In 2021, Araiza was named first-string punter in addition to his kicking duties going into his redshirt junior season and was named a mid-season All-American by ESPN at the position. He finished the season averaging 51.19 yards per punt, breaking the NCAA record set by Texas A&M's Braden Mann in 2018 (50.98) and earning himself the nickname "Punt God" from fans. Araiza has stated that he does not "necessarily love the nickname", though he recognized it as a "huge compliment". Araiza won the Ray Guy Award as the top punter in the nation, and he became the second player in Aztecs history to be named a unanimous All-American.

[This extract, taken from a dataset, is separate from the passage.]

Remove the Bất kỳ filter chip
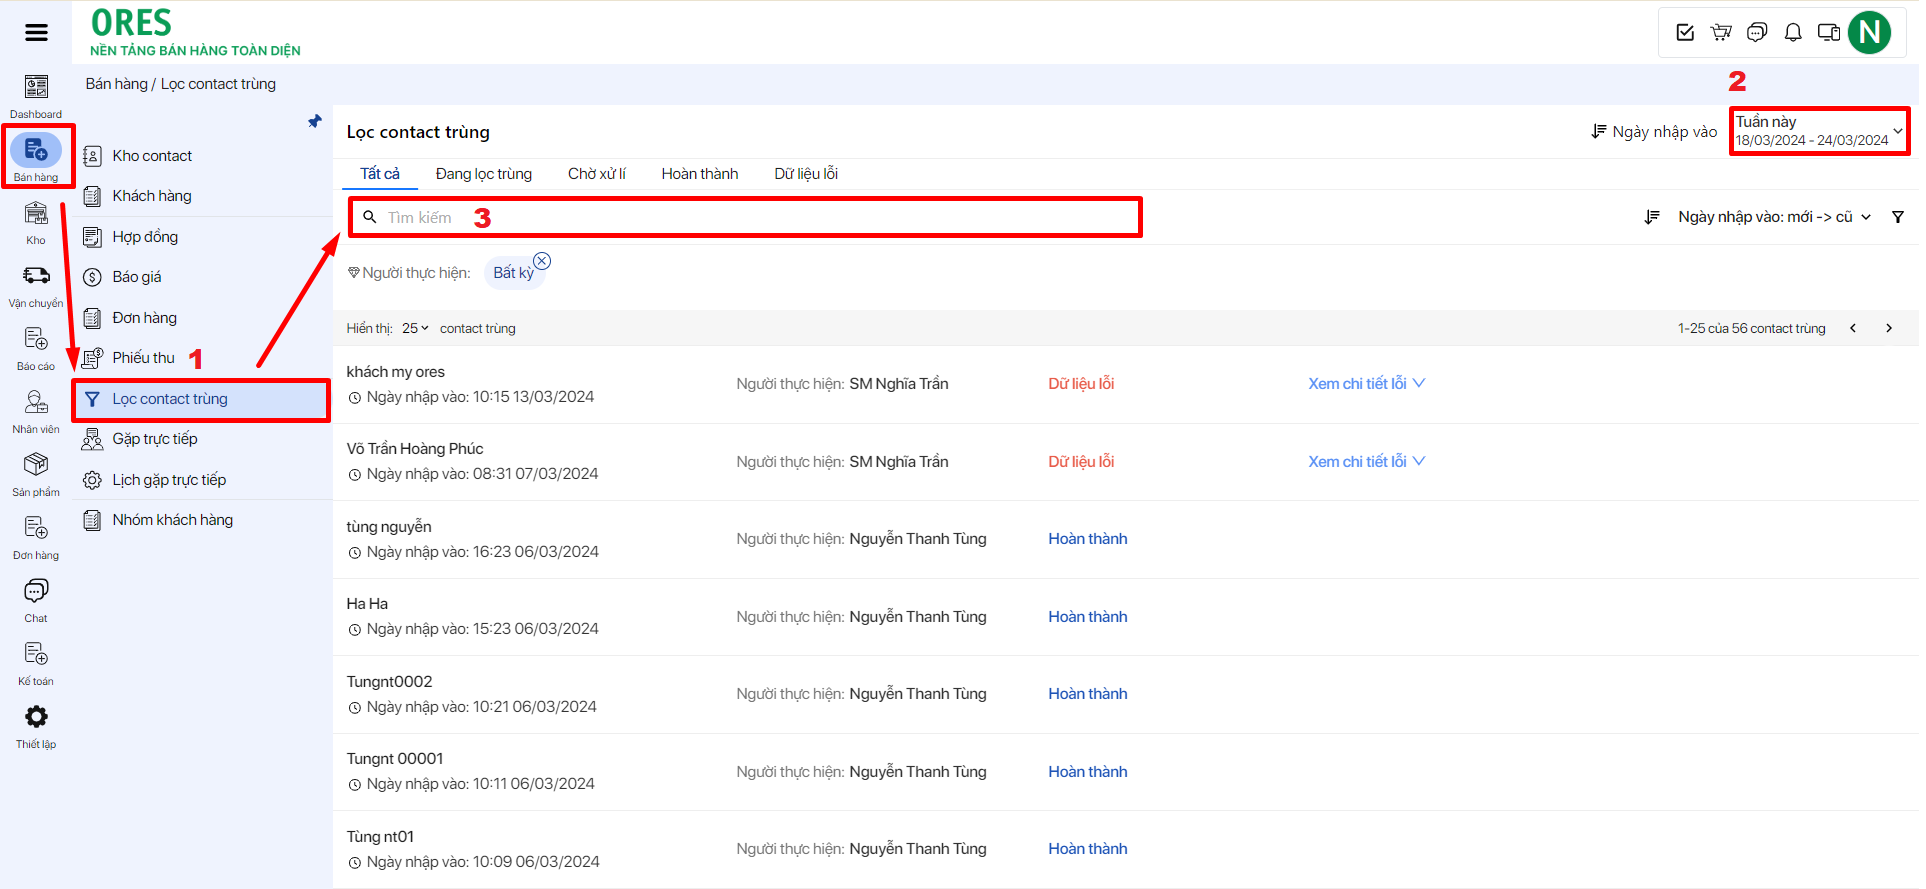The width and height of the screenshot is (1926, 889). click(x=542, y=261)
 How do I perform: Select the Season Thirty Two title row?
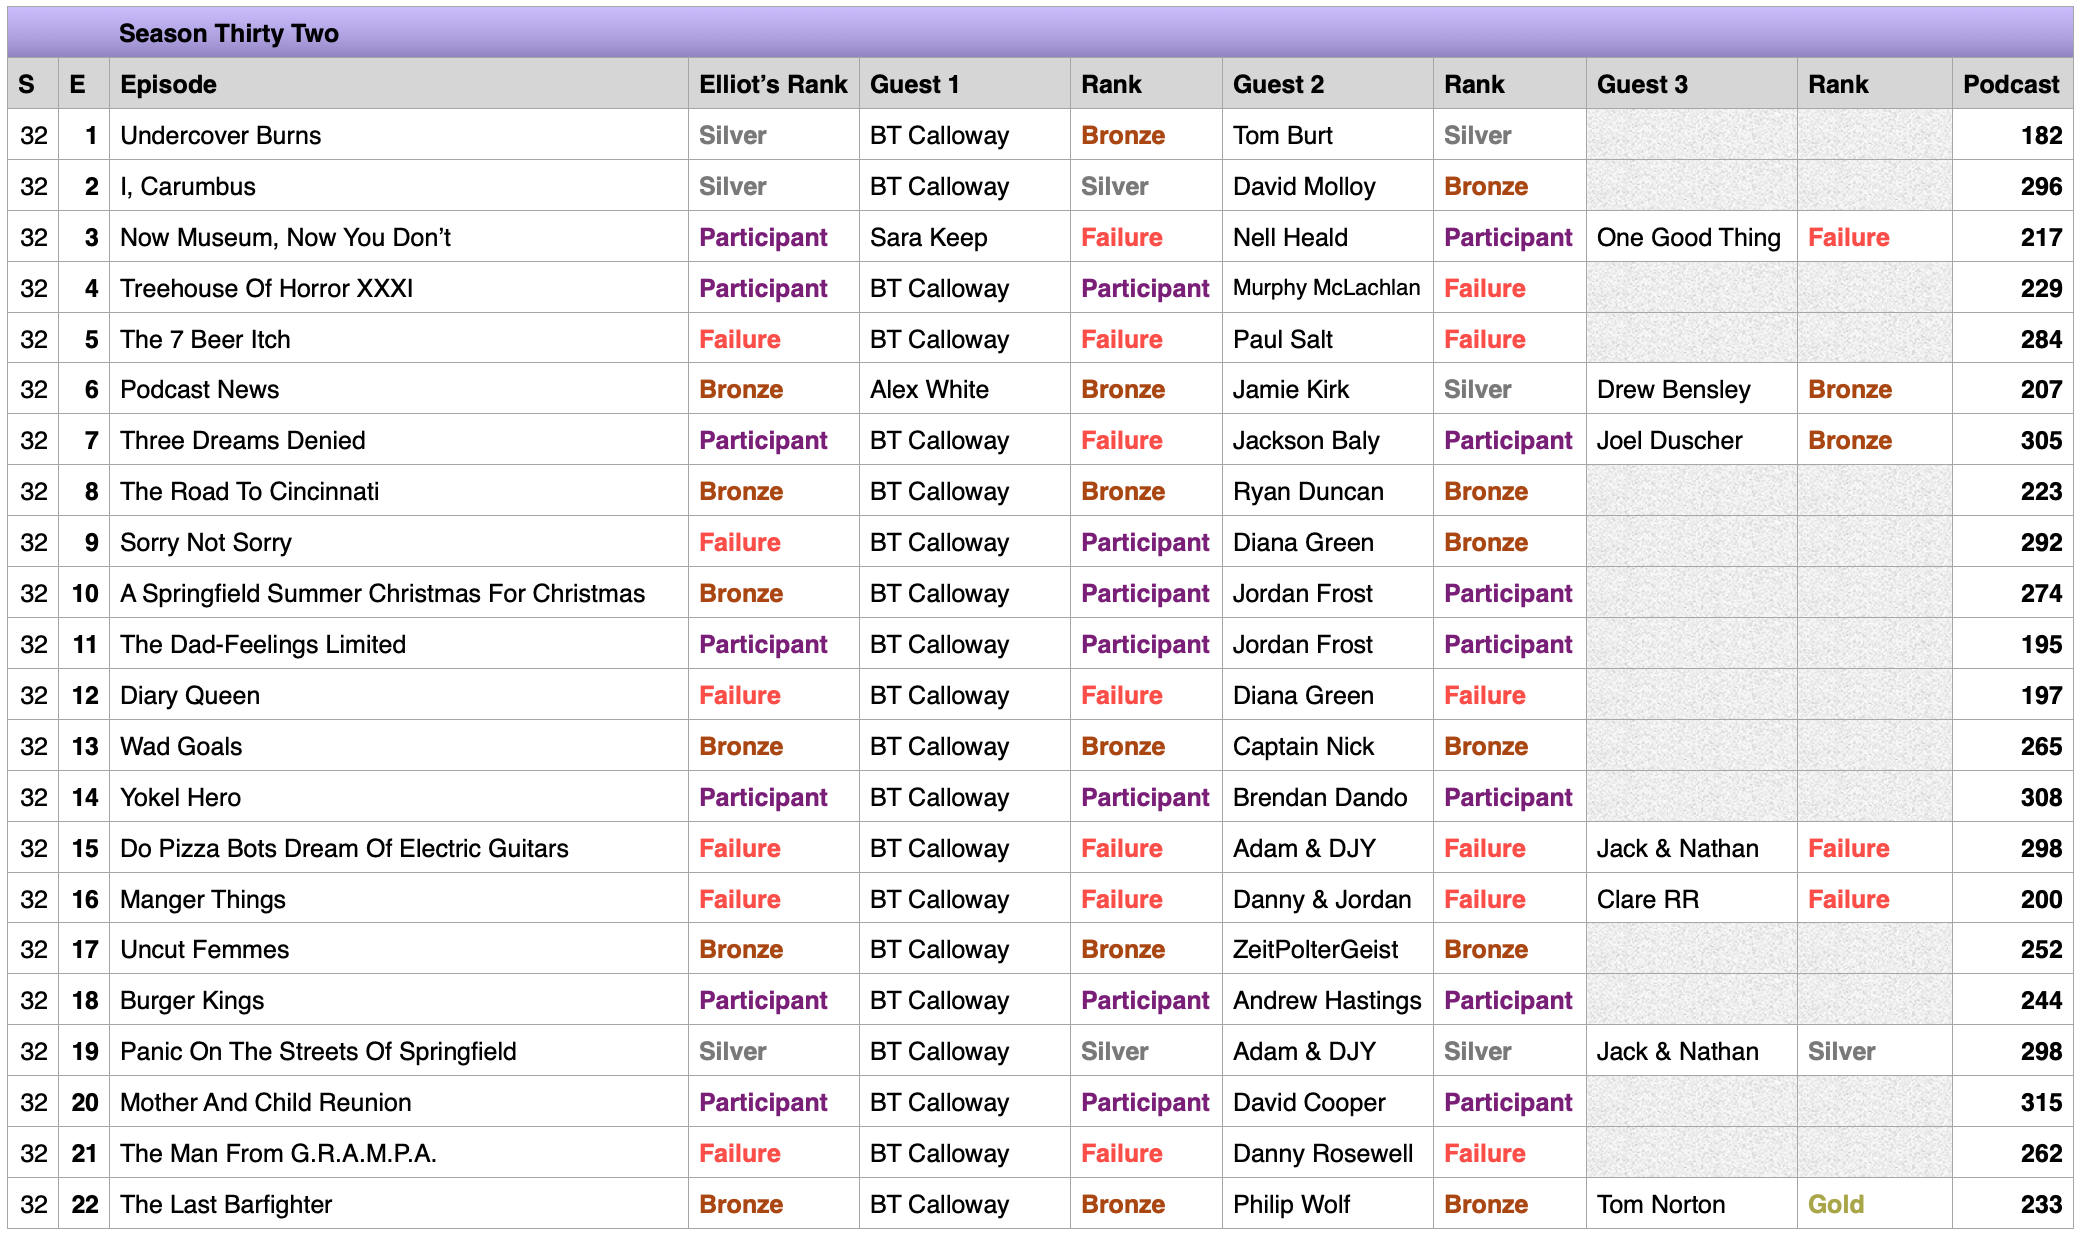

Following the end of the season, Araiza announced that he would be forgoing his final season of eligibility to enter the 2022 NFL Draft.

Professional career

Buffalo Bills
The Buffalo Bills selected Araiza in the sixth round with the 180th overall pick of the 2022 NFL Draft. He was the third punter selected in the draft. As a rookie, he was named the Bills starting punter following the release of veteran Matt Haack. Araiza did not dress for the Bills' final preseason game on August 26, 2022, one day after a lawsuit accusing him and two former SDSU teammates of rape became public. He was released the next day, on August 27. The Bills said they had become aware of the allegations against Araiza in July, after he was drafted.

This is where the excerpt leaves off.